As one in a collective of five museums at two locations in St. Joseph, Missouri, the Black Archives Museum educates and inspires guests with its focus on and celebration of the city’s African-American residents. Its scope extends from the antebellum and Civil War period to post-Civil Rights Movement. Both popular persons, such as St. Joseph native, jazz legend Coleman Hawkins, and local leaders in the community are recognized.
In the article, “Museum Day” on St. Joseph Museums, Inc. at Smithsonian Magazine, the author jubilantly relays, “A fascinating adventure into an exciting display of history awaits you at the St. Joseph Museums. Located 30 minutes from the Kansas City, Missouri, airport, the St. Joseph Museums offer a full schedule of award-winning exhibits that will stir new thoughts and observations about the shaping of history in the Midwest and across the country. You’ll learn unique stories, enjoy unusual visual art, and gain new insight into a variety of areas.
The St. Joseph Museums offer not just one destination for your day trip, but a family of museums with exhibits to captivate visitors.” One of these museums is the Wyeth-Tootle Mansion at 1100 Charles Street. The other four: Glore Psychiatric Museum, American Indian and History Galleries of the St. Joseph Museum, the Doll Museum and the Black Archives Museum are located at 3406 Frederick Avenue.

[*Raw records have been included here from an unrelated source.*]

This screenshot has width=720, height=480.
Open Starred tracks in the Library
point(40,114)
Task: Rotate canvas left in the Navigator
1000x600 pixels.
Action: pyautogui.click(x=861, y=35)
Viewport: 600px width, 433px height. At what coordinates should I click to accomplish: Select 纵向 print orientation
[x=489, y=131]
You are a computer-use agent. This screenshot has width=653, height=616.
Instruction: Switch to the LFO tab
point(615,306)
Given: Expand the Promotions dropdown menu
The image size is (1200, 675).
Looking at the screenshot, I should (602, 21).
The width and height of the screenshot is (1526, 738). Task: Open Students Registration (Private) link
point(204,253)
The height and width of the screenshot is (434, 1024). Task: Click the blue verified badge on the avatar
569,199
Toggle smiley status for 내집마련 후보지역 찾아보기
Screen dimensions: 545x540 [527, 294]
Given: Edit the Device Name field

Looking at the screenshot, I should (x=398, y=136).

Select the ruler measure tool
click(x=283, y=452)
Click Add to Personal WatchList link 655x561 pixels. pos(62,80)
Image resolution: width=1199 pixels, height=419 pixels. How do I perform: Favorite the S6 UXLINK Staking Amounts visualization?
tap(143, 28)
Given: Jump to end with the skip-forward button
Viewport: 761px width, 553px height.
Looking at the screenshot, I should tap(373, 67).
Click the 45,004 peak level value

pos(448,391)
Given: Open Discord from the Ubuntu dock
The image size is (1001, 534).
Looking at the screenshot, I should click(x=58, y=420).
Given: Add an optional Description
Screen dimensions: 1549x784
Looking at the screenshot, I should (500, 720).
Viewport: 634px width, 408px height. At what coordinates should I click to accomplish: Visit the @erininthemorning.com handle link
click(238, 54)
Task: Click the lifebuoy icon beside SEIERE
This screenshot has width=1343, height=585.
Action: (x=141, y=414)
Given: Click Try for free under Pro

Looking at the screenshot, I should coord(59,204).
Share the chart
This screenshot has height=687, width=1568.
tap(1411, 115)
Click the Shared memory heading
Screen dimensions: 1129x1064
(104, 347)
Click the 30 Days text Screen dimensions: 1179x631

The Black Archives Museum, originally known as the Knea-Von Black Archives, was founded by Jewell Robinson in 1991. An educator who taught at the local Bartlett High School, Robinson instructed his students about the significance of Black culture and heritage. He, and later, his wife, Geraldine, educated many until it became a member of the museum collective in 2002.
Topics highlighted for exhibition include The Middle Passage, the Underground Railroad, the Civil Rights Movement and Black entrepreneurship. Videos centered upon the city that may be accessed on YouTube include The Battle at Mound Island. According to the Black Archives’ Museum’s webpage, this historically-based re-enactment details how the “1st Kansas Colored Volunteer Infantry commandeers the Toothman Farm and renames it ‘Fort Africa’. The battle was significant as the first time African-American troops on the Union side engaged enemy white troops in the Civil War.” In the 2014 documentary short, In Their Own Words: An Oral History of African Americans in St. Joseph, fourteen Black and White residents of St. Joseph discuss race and its historic and contemporary impact in their community.
The museum annually hosts several events, such as the Coleman Hawkins Jazz Festival. Honoring the brilliant saxophonist and his global impact, this celebration occurs on the third weekend in June in Coleman Hawkins Park at 701 Felix Street. Free to the public, all proceeds from activities, including a raffle, benefit The Coleman Hawkins Jazz Heritage Society. An objective of this event and fundraising, according to ColemanHawkins.org, is to “go towards keeping arts and music free and accessible to the community. This includes our commitment to fostering music education and allows us to provide a professional stage and sound system for 2 student groups.”
The Black Archives Museum at St. Joseph is open daily, from 10 a.m. until 4 p.m. Self-guided as well as group tours are available. A group tour to visit all five museums is also optional.
This museum is closed on New Year’s Eve, New Year’s Day, Memorial Day, Easter Sunday, Independence Day, Labor Day, Thanksgiving, Christmas Eve and Christmas Day.